I believe this more strongly today than at any other time in my life. I feel certain that the Church's greatest threat to its survival is the Church itself. It is not another religion or the secularization of our society and culture but the refusal of Christian leaders to look seriously at the outdated beliefs of its own faith tradition. Hard questions must be asked as in, for example, whether the doctrine of "Original Sin" makes sense any longer as an explanation of the problem of human evil.

If this does not happen, and happen soon, the Church will more and more become a relic of irrelevancy. Oh sure, there will always be churches. But, without a revision of the Church's theology so that it makes more sense with what we know today from cosmology, biology, and psychology, the Church in America will go the way of churches in Europe.

5. The gatekeepers of theological and doctrinal thought must lead the way, believing the current crisis is a call to reexamine the Christian story.
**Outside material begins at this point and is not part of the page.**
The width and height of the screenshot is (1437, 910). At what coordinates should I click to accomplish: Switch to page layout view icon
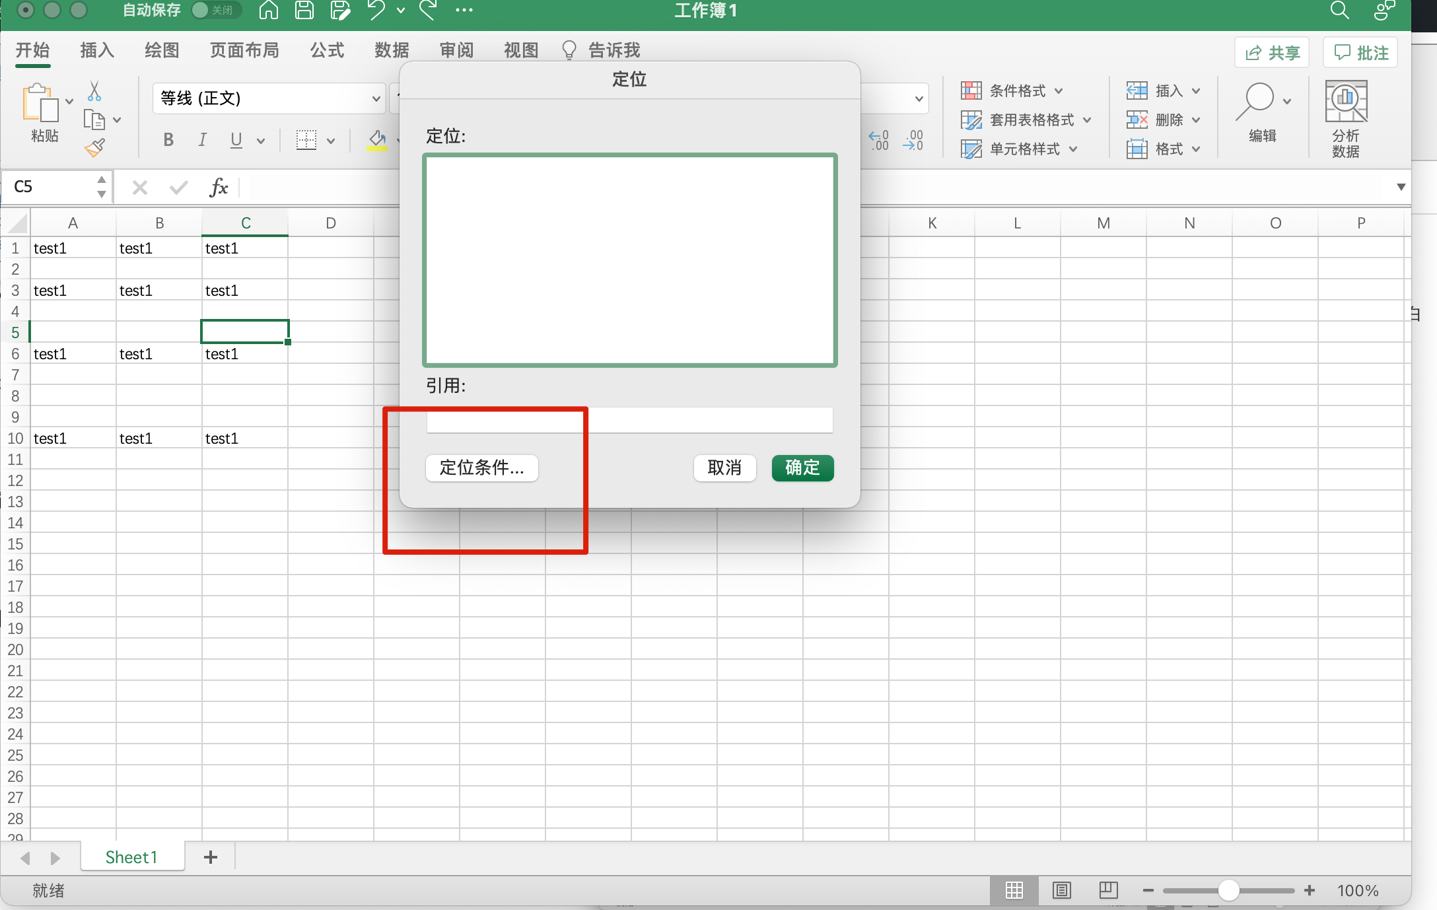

It is a time not to "change the locks and secure the fortress," as Pope Benedict tried but failed to do. It is a time instead to replace the doors, as Pope Francis seems to be trying to do.

"What you resist persists," or so they say in the east. Church leaders have a choice, as I see it. They can resist what's happening in the Church... to the Church... mistakenly assuming it's a demonic attack or a divinely-orchestrated process of separating the "professing" Christians from those who are the "real" practicing Christians. But, if they choose this course, they will lose. They will die as a force of relevancy in the modern world.

It is my hope instead that they will step beyond their collective ego and embrace what's happening with faith. I sincerely hope they will believe, to borrow the words of J. J. Goldberg, editor of The Jewish Daily Forward, "The community's gatekeepers must trust that whatever is coming is what's meant to be."

Shouldn't Church leaders be expected to have faith, too? To trust in God, believing that the winds of change are actually the breath of God blowing the Church toward a new and higher consciousness... toward a new and more modern understanding of what Christians call "the greatest story ever told?"

I do.

6. Finally, know that the Church's decline could never mean the death of Christ. Jesus died once. But his presence and his teachings are as alive today as at any other time in human history. In other words, the Church is declining, but God is not dying.

What's dying are old ways of understanding God... old ways of believing the story of Jesus' death, burial, and resurrection.

What's dying are the narrow, bigoted ways of Christians in the past with their exclusivist notions that those who do not believe what they believe are heathen and bound for hell.

What will resurrect out of the present "declining and dying" Church will be a new Church more glorious than ever before in the history of Christianity.

That is my hope, my prayer, and that to which I have committed my energies. While I understand why many have left the Church, I have chosen instead to stay. Many others have, too, and it is our hope to be advocates for change.

Change is afoot, my friend. The only question is whether today's Church will be in step with it or die on a self-created and imaginary battlefield where both the "good guys" and the "bad guys" are, ironically, the same guys.